Born 20 October 1882 in Lugos, Austria-Hungary (now Lugoj, Romania) as Béla Ferenc Dezsö Blaskó.
Died 16 August 1956 in Los Angeles, California, USA, of heart failure.

Married Ilona Szmik, 25 June 1917; divorced, July 1920.
Married Ilona von Montagh, 7 September 1921; divorced, February 1924.
Married Beatrice Woodruff Weeks, 27 July 1929; divorced, 9 December 1929.
Married Lillian Arch, 31 January 1933; divorced, 17 July 1953;
son, actor Bela George Lugosi (screen name Bela Lugosi Jr.), born 5 January 1938.
Married Hope Louise Lininger, 25 August 1955; until Bela’s death, 16 August 1956.

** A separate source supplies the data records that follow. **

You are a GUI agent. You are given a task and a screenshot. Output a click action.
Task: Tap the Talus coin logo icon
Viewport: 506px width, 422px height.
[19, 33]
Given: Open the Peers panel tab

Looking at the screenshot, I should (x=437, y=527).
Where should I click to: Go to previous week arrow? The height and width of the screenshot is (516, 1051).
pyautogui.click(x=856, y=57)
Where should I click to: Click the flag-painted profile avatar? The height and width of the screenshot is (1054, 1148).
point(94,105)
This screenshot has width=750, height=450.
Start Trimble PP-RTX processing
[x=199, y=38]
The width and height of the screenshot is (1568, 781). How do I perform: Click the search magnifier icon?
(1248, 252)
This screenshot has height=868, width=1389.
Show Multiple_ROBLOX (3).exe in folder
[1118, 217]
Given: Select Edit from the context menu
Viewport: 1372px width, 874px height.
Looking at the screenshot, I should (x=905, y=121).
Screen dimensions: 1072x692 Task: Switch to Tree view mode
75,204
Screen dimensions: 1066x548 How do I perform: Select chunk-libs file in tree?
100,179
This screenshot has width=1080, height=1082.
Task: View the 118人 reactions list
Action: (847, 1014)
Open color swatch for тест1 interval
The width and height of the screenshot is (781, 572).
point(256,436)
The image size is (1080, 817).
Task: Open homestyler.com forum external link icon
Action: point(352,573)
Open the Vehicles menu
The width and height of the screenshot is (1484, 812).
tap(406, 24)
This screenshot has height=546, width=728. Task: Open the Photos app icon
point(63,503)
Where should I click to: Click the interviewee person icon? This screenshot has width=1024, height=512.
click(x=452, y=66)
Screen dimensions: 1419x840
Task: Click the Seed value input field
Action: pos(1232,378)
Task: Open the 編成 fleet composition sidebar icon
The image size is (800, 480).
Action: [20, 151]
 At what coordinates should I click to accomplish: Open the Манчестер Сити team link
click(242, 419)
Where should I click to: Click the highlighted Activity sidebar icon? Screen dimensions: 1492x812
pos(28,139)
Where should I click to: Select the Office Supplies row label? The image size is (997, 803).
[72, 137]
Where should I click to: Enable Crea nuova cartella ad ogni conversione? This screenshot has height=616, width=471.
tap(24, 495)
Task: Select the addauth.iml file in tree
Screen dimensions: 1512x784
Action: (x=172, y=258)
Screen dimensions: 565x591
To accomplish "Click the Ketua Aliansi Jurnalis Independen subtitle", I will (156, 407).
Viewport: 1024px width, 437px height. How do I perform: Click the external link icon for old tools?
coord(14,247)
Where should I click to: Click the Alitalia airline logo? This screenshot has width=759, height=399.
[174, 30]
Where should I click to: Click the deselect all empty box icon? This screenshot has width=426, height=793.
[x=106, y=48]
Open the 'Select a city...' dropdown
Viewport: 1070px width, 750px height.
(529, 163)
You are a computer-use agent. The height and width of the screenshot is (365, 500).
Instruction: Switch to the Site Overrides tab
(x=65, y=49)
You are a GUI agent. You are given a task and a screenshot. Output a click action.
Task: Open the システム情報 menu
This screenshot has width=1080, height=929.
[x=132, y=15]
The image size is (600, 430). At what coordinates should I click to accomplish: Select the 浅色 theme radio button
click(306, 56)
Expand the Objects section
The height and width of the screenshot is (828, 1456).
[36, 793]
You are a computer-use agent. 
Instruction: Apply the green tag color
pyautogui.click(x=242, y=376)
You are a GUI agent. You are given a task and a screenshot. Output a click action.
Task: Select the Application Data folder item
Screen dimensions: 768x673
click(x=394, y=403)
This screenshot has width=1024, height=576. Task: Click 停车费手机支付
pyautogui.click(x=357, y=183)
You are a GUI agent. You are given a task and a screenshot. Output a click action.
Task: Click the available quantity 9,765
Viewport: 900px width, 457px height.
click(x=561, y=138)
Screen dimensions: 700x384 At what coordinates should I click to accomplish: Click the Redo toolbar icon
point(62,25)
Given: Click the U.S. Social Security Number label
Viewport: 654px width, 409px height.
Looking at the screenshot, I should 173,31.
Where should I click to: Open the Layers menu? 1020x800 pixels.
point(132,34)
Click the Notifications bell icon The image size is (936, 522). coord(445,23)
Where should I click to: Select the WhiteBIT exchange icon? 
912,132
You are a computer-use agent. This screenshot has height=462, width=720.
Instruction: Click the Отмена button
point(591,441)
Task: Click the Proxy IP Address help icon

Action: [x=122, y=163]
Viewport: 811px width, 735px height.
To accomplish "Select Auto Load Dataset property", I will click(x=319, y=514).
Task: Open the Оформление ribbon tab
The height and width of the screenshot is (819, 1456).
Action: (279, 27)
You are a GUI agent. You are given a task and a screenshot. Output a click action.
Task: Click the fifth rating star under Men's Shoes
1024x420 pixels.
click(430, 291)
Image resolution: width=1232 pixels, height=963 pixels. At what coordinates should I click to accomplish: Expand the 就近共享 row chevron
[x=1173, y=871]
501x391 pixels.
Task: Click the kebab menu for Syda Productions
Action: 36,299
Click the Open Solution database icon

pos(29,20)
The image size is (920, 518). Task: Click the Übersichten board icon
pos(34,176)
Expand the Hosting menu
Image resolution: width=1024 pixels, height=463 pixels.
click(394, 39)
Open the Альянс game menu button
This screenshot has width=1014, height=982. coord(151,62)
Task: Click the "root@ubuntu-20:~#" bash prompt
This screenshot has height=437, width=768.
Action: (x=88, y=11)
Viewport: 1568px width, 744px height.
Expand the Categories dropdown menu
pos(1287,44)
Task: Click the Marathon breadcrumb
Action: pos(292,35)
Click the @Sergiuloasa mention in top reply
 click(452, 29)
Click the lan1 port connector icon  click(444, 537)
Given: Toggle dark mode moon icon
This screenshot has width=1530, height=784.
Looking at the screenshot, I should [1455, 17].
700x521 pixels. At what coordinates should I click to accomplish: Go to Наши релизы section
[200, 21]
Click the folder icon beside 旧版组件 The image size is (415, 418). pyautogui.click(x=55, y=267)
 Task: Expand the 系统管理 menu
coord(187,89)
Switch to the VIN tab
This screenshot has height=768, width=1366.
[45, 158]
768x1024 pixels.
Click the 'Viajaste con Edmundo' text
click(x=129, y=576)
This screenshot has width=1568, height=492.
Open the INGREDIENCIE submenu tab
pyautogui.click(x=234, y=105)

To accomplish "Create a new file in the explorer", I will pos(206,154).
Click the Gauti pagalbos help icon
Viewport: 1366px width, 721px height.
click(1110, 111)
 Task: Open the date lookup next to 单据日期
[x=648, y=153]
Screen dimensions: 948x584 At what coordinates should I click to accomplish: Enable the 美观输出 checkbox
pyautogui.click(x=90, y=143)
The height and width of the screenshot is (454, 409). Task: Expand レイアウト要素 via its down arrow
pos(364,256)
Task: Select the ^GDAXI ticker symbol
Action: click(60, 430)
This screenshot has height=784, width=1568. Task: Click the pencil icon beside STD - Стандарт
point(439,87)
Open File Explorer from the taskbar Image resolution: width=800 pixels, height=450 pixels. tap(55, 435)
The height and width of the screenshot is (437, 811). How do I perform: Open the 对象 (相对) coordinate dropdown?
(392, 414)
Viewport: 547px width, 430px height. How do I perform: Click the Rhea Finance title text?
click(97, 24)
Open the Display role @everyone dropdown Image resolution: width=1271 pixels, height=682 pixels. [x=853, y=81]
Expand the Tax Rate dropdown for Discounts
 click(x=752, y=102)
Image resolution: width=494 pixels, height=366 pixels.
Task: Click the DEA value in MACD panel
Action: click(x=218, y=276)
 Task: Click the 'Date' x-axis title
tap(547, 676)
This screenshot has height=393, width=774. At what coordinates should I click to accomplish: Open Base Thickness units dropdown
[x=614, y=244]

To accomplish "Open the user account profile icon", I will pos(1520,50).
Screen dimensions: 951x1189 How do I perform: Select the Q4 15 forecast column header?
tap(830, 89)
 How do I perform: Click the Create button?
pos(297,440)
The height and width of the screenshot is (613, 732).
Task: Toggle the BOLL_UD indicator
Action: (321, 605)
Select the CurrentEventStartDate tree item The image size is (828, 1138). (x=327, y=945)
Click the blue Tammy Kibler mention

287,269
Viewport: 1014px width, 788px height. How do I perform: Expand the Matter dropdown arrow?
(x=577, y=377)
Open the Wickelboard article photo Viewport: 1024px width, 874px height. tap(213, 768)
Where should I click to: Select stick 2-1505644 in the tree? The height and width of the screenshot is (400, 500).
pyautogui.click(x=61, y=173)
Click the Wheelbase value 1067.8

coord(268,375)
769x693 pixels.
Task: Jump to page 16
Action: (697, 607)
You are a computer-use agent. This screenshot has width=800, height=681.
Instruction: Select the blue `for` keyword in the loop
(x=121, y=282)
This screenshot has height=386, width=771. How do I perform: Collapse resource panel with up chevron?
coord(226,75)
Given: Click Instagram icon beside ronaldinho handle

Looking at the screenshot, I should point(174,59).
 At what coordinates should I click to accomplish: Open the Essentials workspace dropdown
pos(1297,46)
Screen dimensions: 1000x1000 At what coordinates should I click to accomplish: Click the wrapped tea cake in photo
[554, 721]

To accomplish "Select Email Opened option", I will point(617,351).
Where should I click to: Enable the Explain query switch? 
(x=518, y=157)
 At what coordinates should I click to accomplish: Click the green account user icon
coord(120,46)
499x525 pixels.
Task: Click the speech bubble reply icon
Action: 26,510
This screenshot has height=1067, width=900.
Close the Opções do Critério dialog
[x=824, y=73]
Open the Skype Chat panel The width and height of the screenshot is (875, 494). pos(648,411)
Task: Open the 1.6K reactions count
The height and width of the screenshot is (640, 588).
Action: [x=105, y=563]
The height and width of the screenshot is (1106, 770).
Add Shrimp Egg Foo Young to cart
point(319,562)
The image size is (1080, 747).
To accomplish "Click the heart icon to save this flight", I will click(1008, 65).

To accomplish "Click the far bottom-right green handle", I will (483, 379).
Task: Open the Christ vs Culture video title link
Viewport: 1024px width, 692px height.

Bela Lugosi began acting on stage in Hungary in 1901, where he achieved notable fame. His motion picture acting career began in Hungary in 1917. Lugosi moved to Germany in 1919 where he began appearing in motion pictures, including Lederstrumpf [The Deerslayer and Chingachgook] (1920) based on the novel The Last of the Mohicans by James Fenimore Cooper and Der Januskopf (1920) based on the novella The Strange Case of Dr. Jekyll and Mr. Hyde by Robert Louis Stevenson and directed by F.W. Murnau. He soon after emigrated to the United States in 1920 to persue a more promising cinema acting career.

In Hollywood during the silent era, Lugosi worked for a number of production companies as an independent actor including Fox Film Corporation (1923 and 1929), Distinctive Pictures Corporation (1924), Chadwick Pictures Corporation (1925), Walter Morosco Productions (1929) and Metro-Goldwyn-Mayer Pictures Corporation (1929).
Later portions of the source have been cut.